- _Short problem_:
Count the lines in the records below that contain the string "pixels", treating case as significant. Reply with the number alone.

Item-finding records
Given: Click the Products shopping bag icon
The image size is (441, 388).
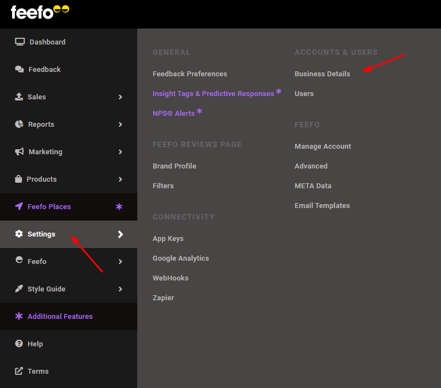Looking at the screenshot, I should pos(18,179).
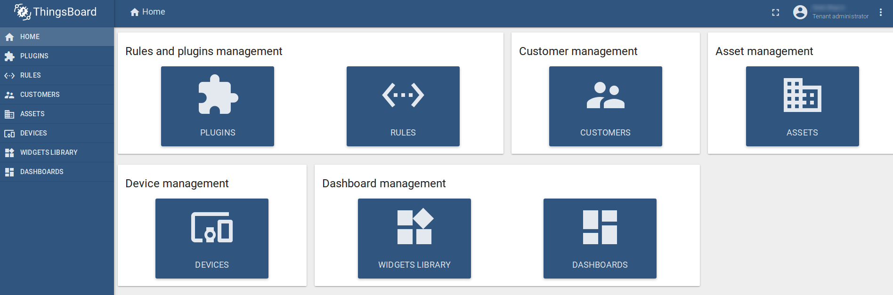Click the Widgets Library card icon

[x=414, y=226]
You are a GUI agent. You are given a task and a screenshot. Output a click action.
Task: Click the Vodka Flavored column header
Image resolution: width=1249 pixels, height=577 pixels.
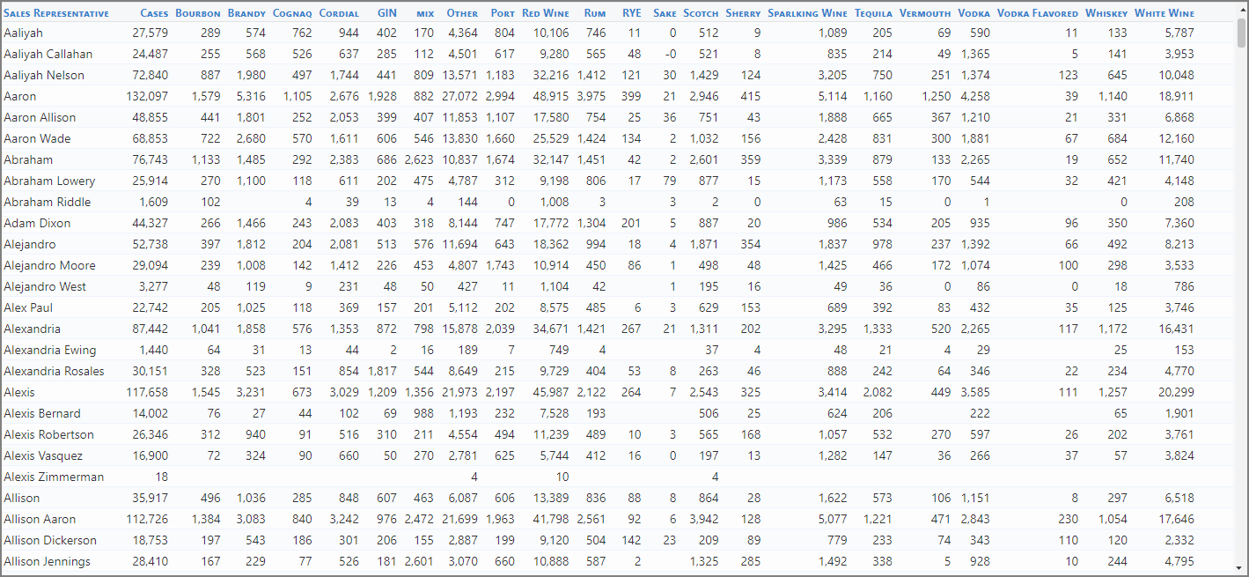[1037, 13]
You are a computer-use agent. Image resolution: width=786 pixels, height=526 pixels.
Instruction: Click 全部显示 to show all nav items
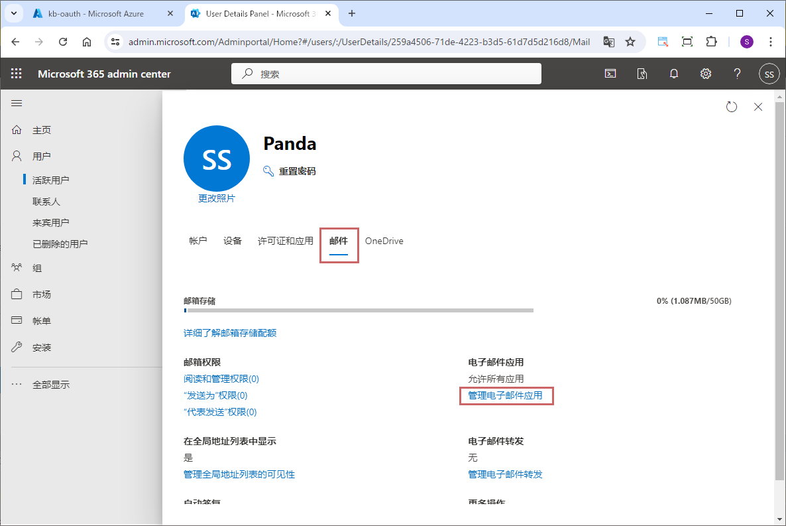click(x=50, y=384)
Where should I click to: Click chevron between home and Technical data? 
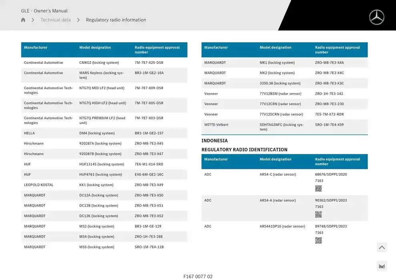(33, 20)
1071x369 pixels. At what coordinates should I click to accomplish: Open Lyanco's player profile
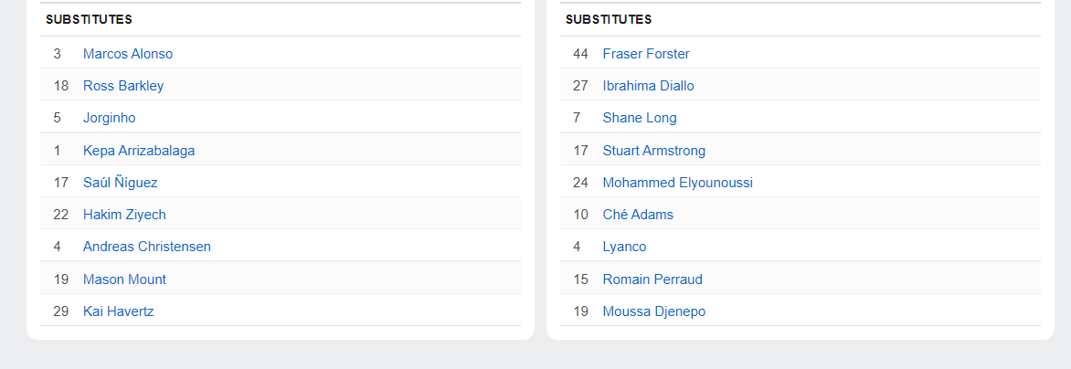click(624, 247)
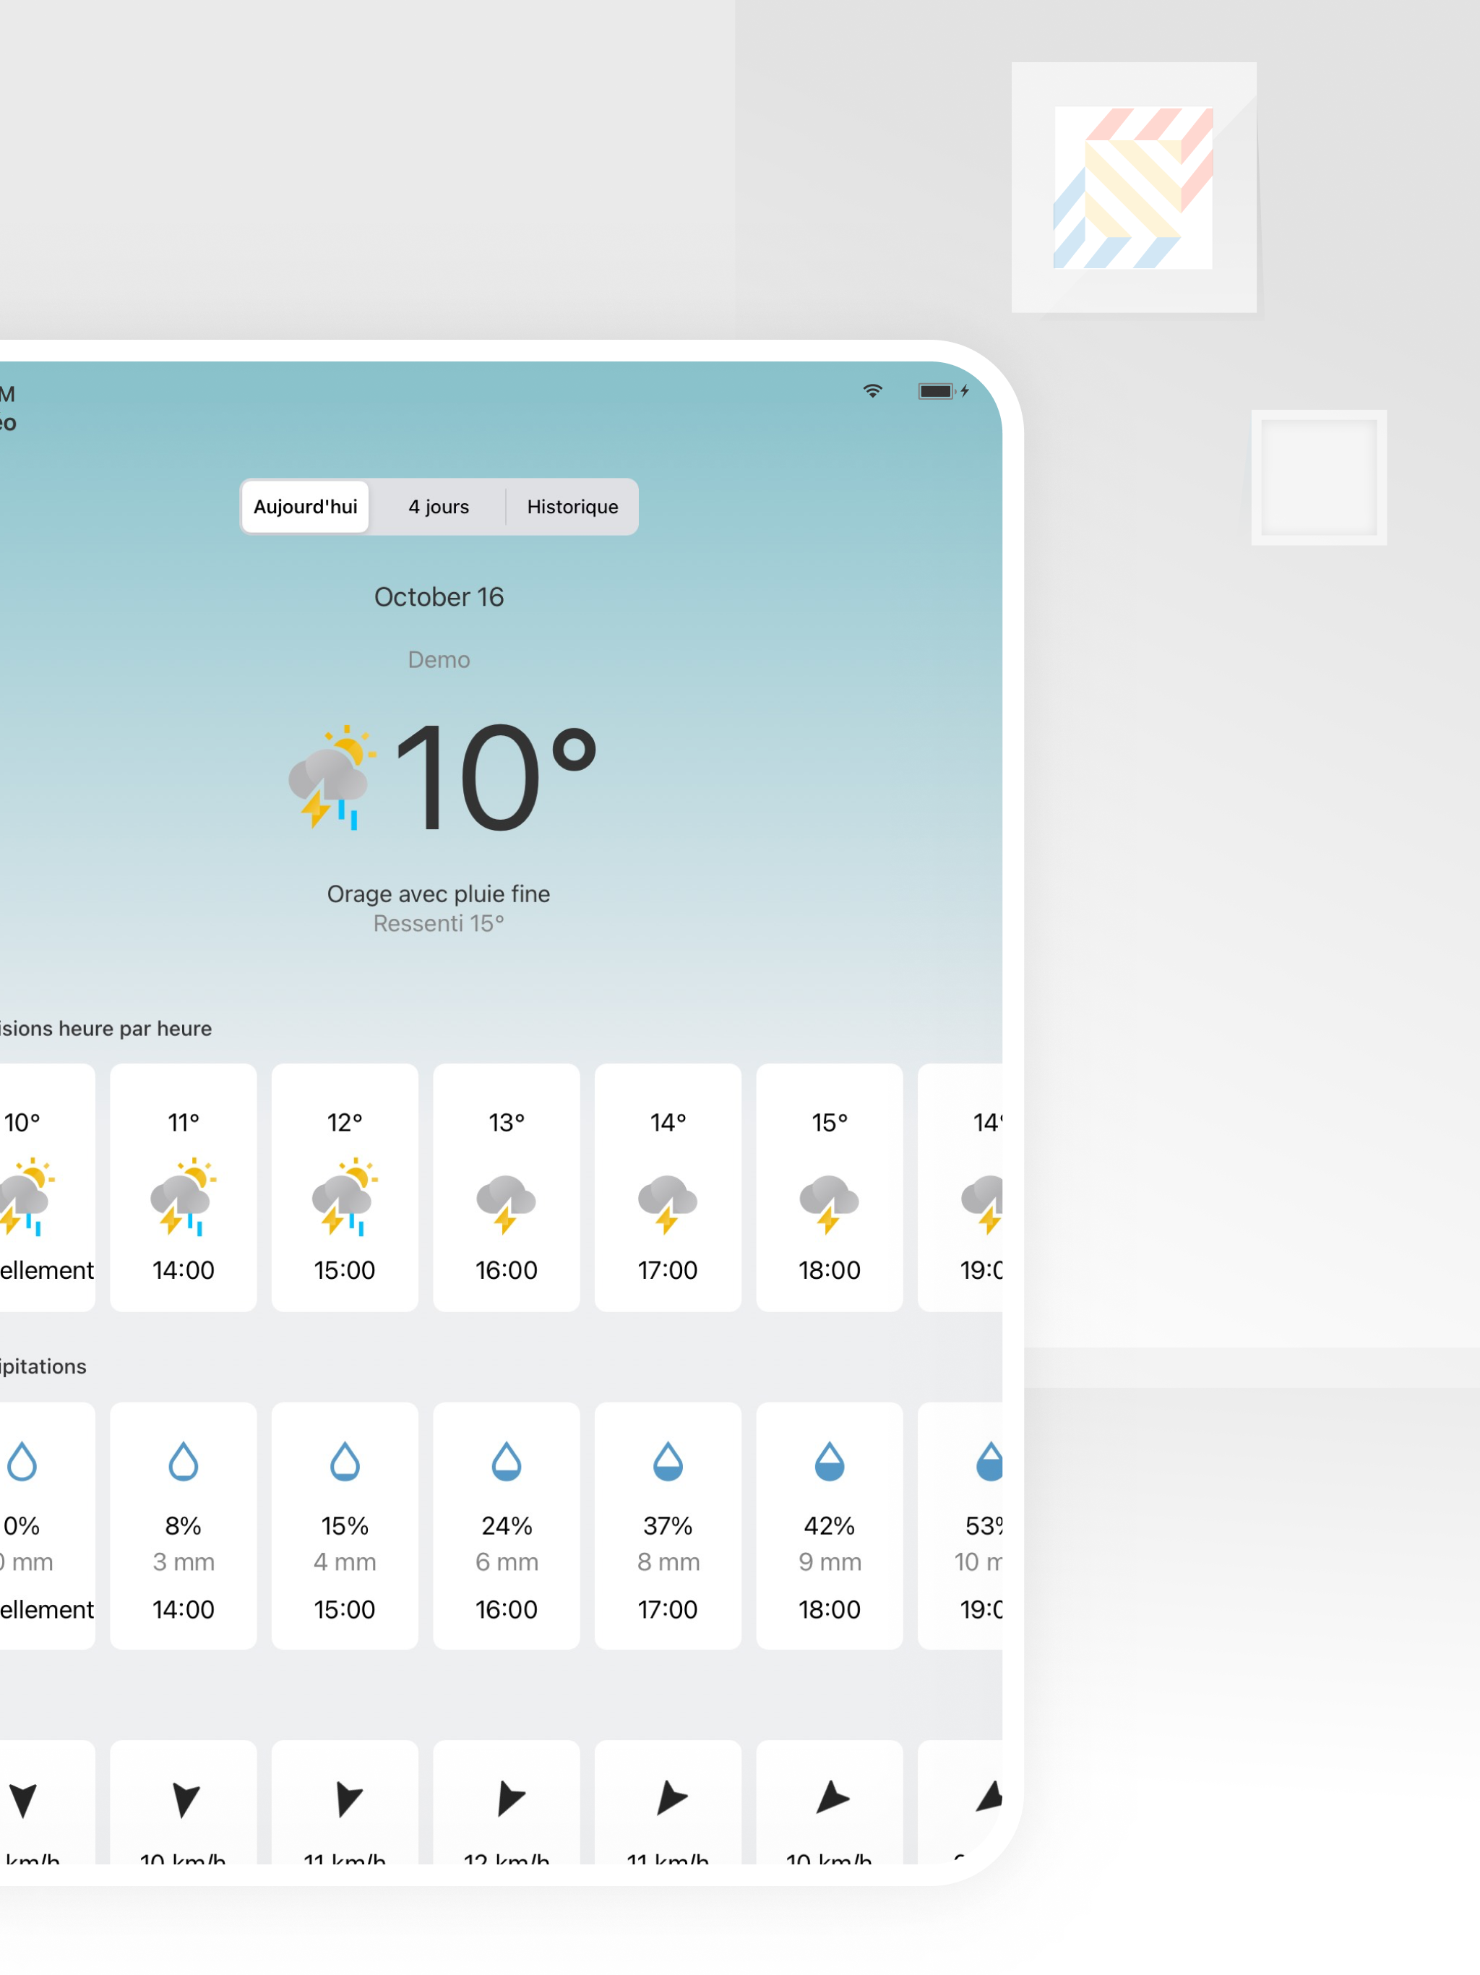
Task: Tap the 14:00 thunderstorm forecast icon
Action: [183, 1197]
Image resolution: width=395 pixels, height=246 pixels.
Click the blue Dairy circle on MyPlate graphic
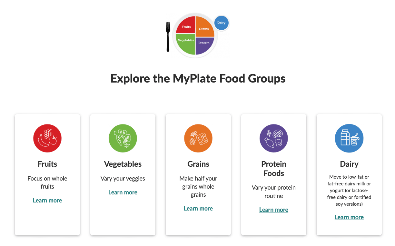[221, 23]
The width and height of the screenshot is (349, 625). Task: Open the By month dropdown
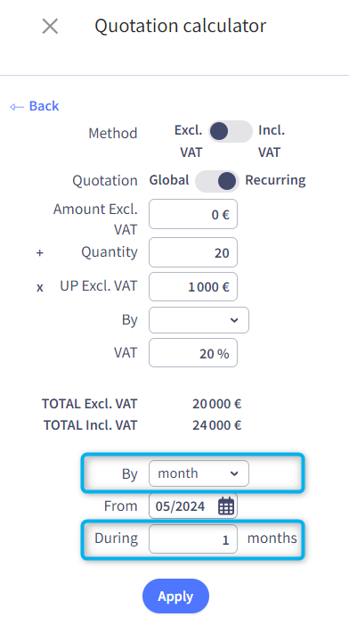(x=199, y=473)
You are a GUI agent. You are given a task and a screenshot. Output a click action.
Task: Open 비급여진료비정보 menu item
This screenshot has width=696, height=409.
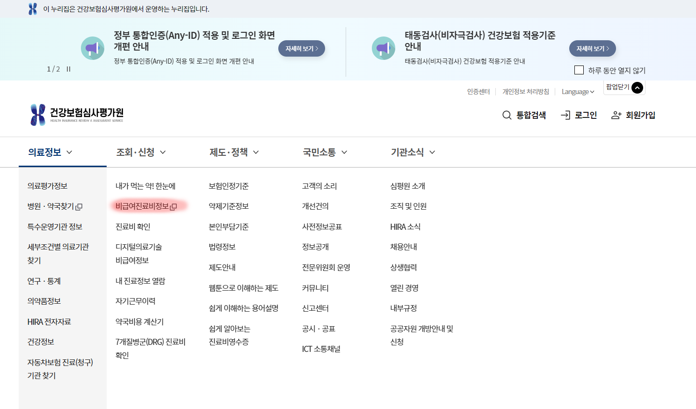click(x=142, y=206)
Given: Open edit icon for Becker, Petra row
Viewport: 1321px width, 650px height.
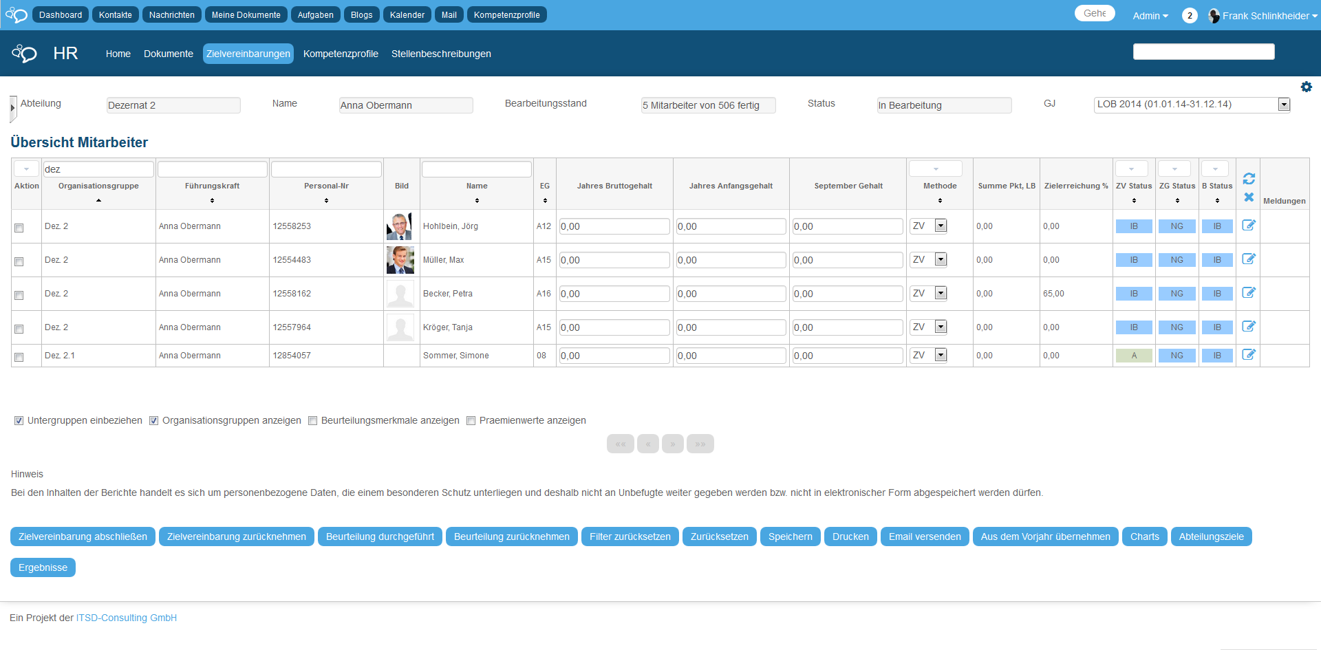Looking at the screenshot, I should coord(1249,293).
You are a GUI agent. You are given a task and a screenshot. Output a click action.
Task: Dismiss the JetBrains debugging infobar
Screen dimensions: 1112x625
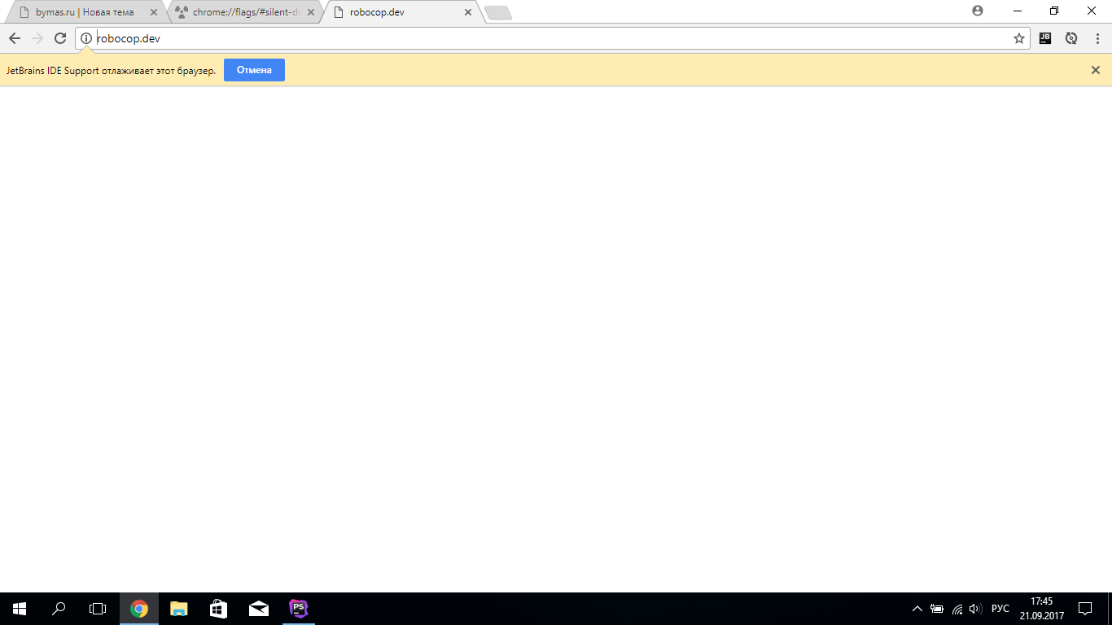(x=1095, y=70)
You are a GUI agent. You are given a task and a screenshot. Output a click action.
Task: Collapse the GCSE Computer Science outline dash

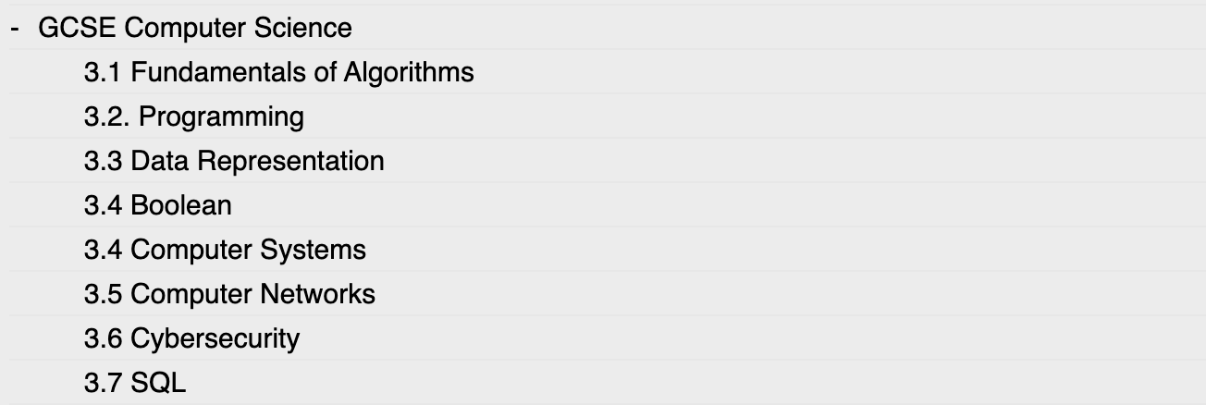[x=16, y=28]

- _Solution_:
4